How Americans View Philanthropy: 3 Things Foundations Need to Know
It’s a headline we’re hearing from many places these days: Trust in institutions is at an all-time low. So it was good news for philanthropy when a study released earlier this month showed that nonprofits are generally very trusted.
On the other hand: The study, What Americans Think About Philanthropy and Nonprofits, also showed that Americans don’t really understand how philanthropy works – or how it impacts their everyday lives. It’s a good reminder for all of us in the field that we need to do a better job telling our stories.
We hope you’ll join us in exploring the survey in depth in a May 9 webinar with Una Osili, the associate dean for research and international programs at the Lilly Family School of Philanthropy, which released the study.
In the meantime, here are three key takeaways from the study for foundations to consider in their work:
- New forms of giving are on the rise: In particular, younger individuals were more likely to see philanthropy as including giving through crowdfunding campaigns, giving circles, and impact investing than older adults. Given the Council’s focus on expanding charitable giving, we’re encouraged to see this.
- Big support for perpetuity: While most people expressed no opinion on how foundations give, of those who did have an opinion, 80 percent preferred the perpetual model to the spend-down model. (Read more on this issue in our strategy guide “Balancing Purpose, Payout, and Permanence,” developed in partnership with the National Center for Family Philanthropy.)

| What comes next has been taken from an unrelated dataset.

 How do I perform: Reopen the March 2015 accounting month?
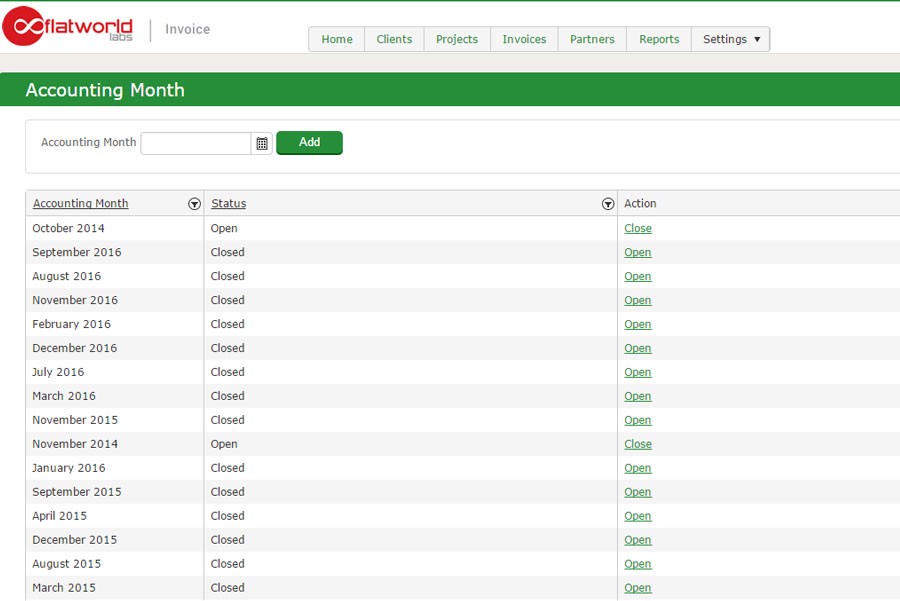637,588
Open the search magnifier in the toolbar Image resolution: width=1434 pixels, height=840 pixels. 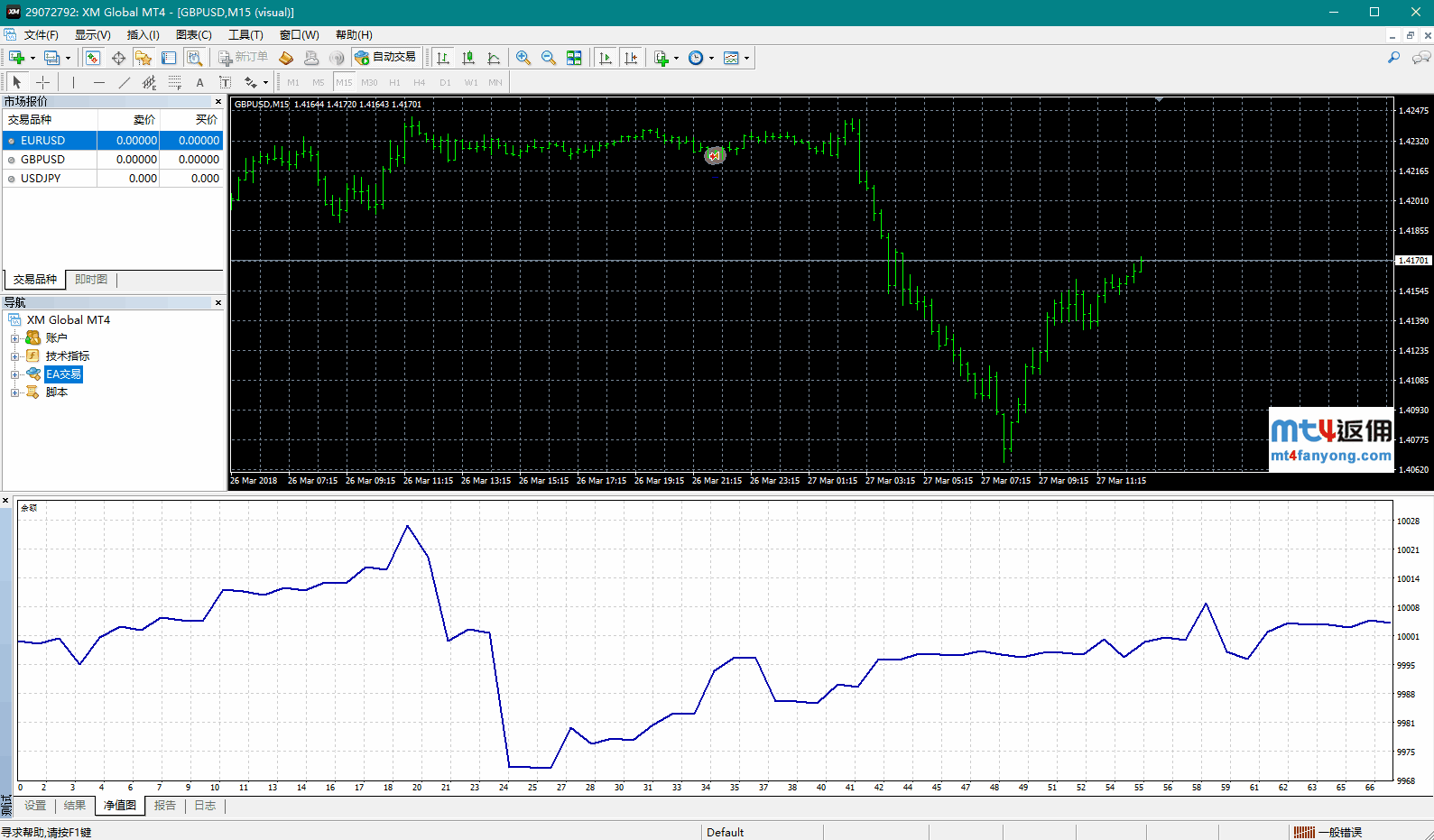click(x=1393, y=58)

- Who is a philanthropist? It’s complicated: Even though 60.6 percent of respondents self-identified as “donors,” only 20.6 percent considered themselves “philanthropists.” Jon Bergdoll, an applied statistician at the Lilly School, said this disconnect shows a lot about the way Americans view their giving. “People really think about their donations the way they think about paying a monthly bill: There’s not a lot of planning, and it’s not a big part of their identity,” he said. “But when they think about philanthropists, those are people whose giving is a big part of their lives and their public identity.” How can we build a more expansive and inclusive understanding of our field?